Set down all of the entries word for word, omitting the images they contain.

RECORDED DATA START

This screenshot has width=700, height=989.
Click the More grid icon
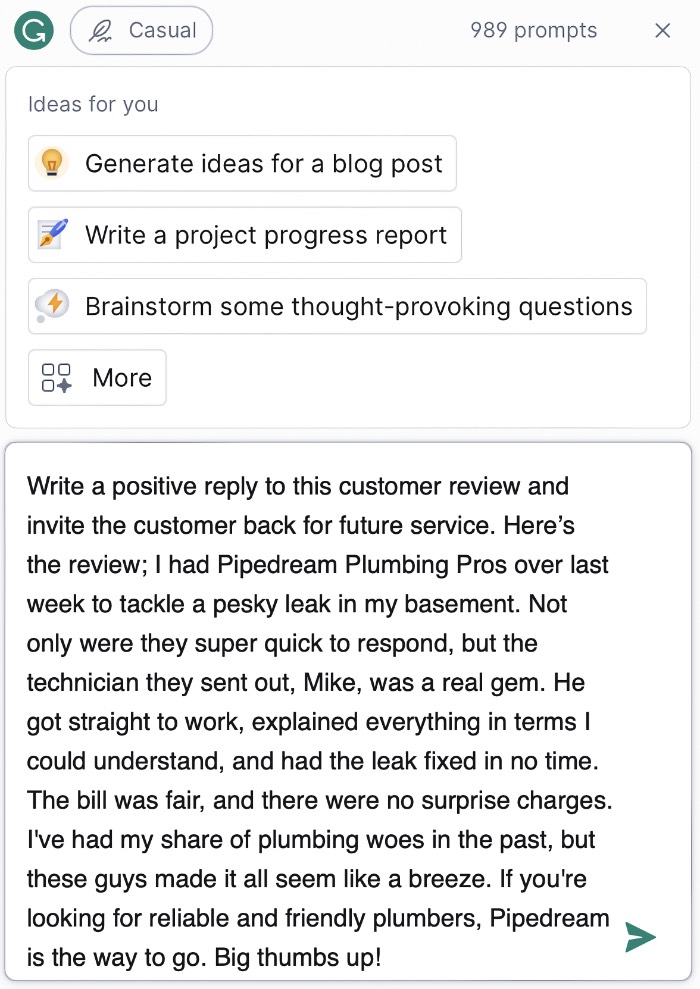pos(56,377)
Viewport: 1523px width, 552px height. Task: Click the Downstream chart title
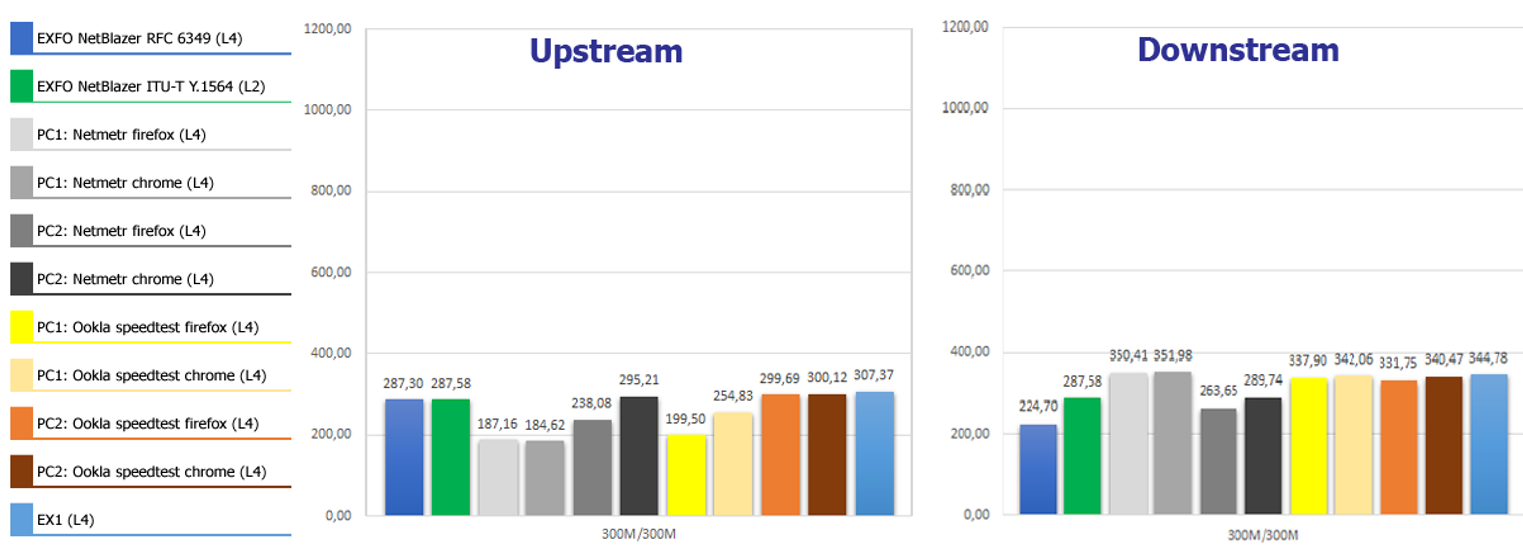[1237, 49]
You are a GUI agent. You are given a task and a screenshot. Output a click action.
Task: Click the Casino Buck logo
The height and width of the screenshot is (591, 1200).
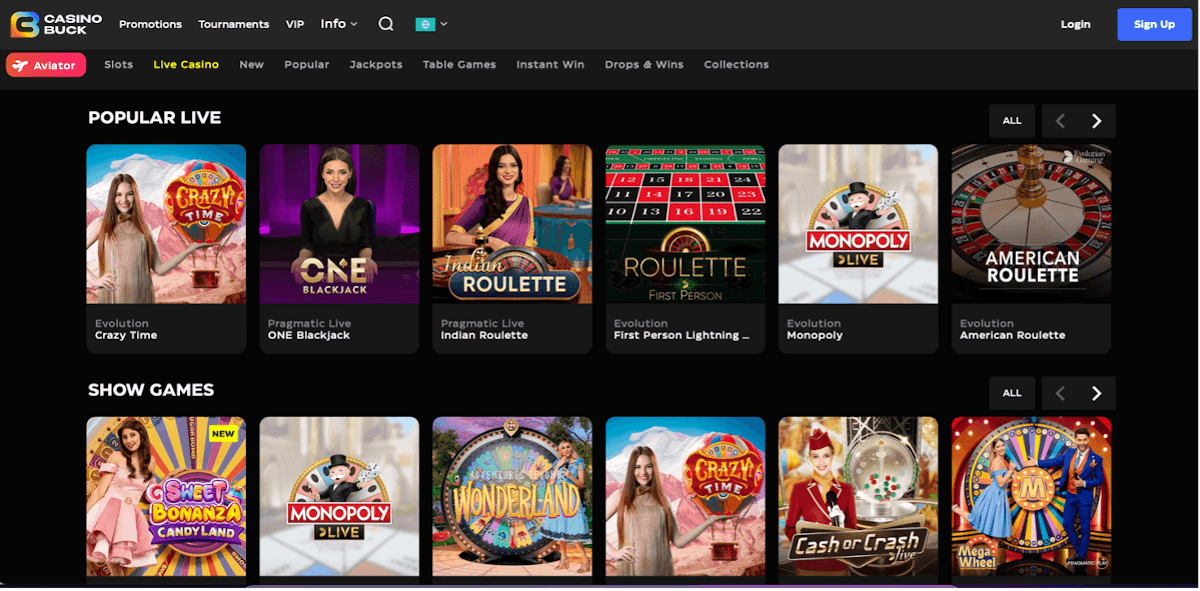(56, 24)
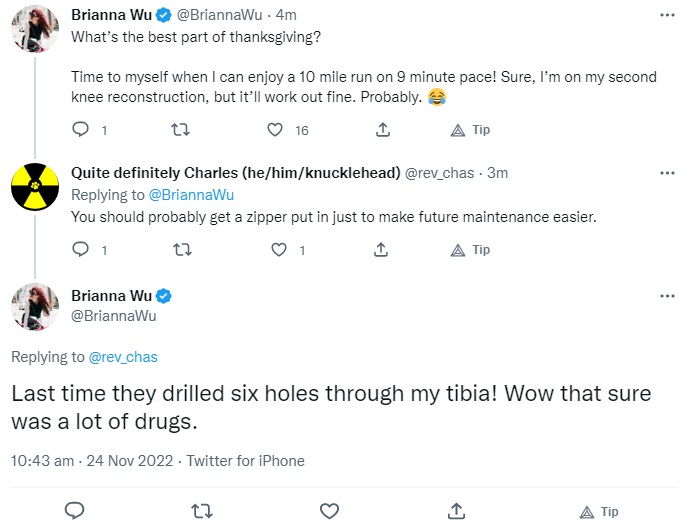Retweet Charles's zipper reply
Screen dimensions: 689x530
(x=182, y=250)

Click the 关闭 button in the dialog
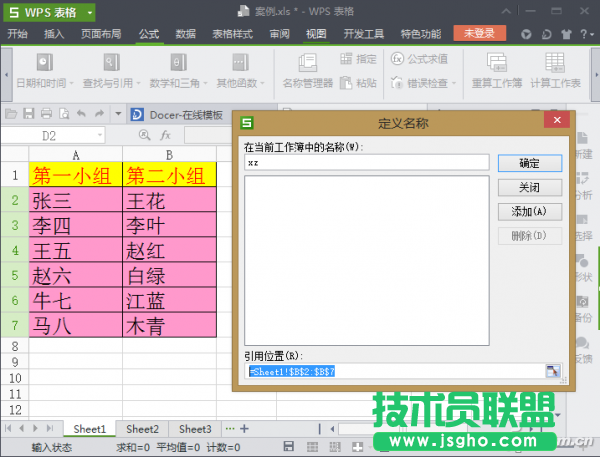pyautogui.click(x=529, y=187)
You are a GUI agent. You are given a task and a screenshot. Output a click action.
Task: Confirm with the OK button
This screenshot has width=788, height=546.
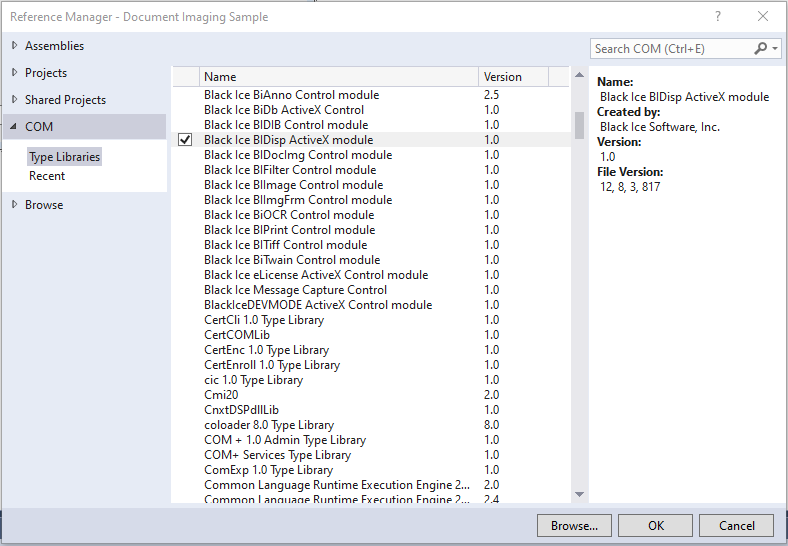click(x=655, y=526)
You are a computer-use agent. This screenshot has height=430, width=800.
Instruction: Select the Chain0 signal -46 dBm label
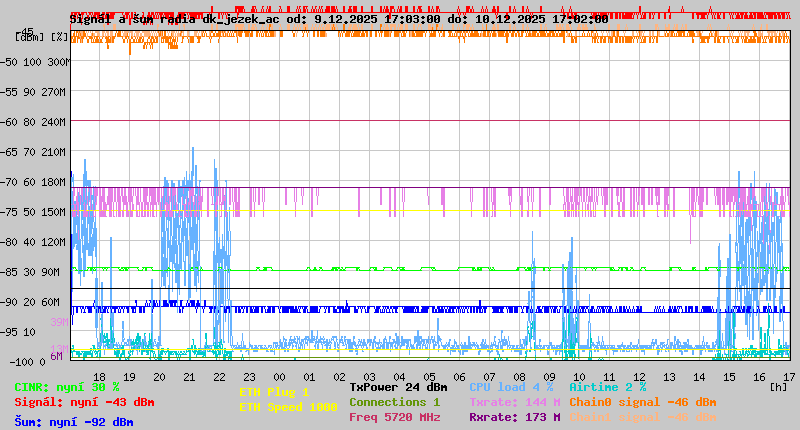(x=642, y=402)
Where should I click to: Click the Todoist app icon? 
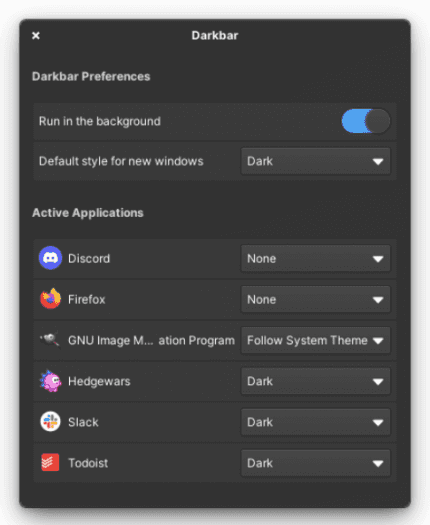[50, 462]
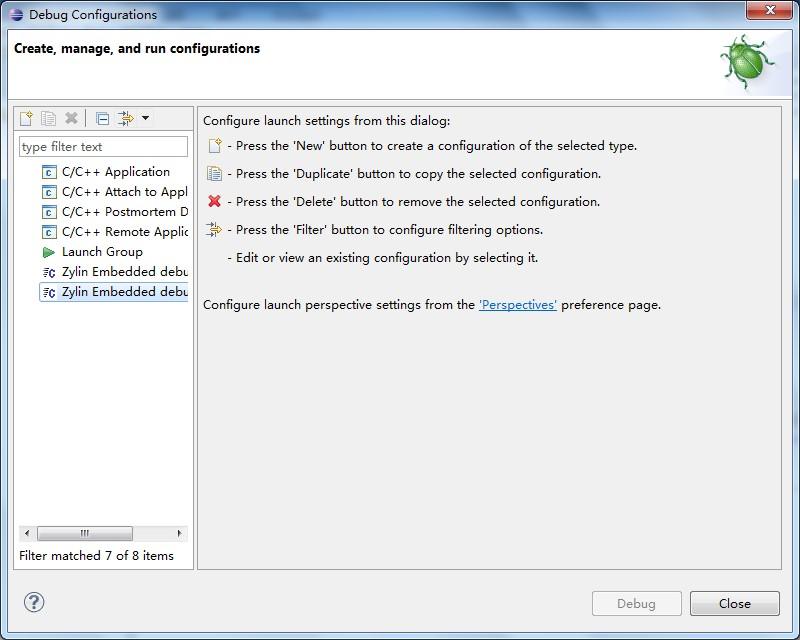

RECORDED DATA END

• **OUTPUT OF THE TASK**:
This screenshot has width=700, height=989.
Click the More grid icon
pos(56,377)
Viewport: 1523px width, 552px height. Task: Click the Downstream chart title
[1237, 49]
You are a GUI agent. You are given a task and a screenshot. Output a click action.
Task: Click the Casino Buck logo
The height and width of the screenshot is (591, 1200).
(56, 24)
Retweet Charles's zipper reply
Screen dimensions: 689x530
(x=182, y=250)

Click the 关闭 button in the dialog
pyautogui.click(x=529, y=187)
You are a GUI agent. You are given a task and a screenshot. Output a click action.
Task: Confirm with the OK button
This screenshot has width=788, height=546.
click(x=655, y=526)
You are a computer-use agent. This screenshot has height=430, width=800.
Instruction: Select the Chain0 signal -46 dBm label
(x=642, y=402)
Where should I click to: Click the Todoist app icon? 
[50, 462]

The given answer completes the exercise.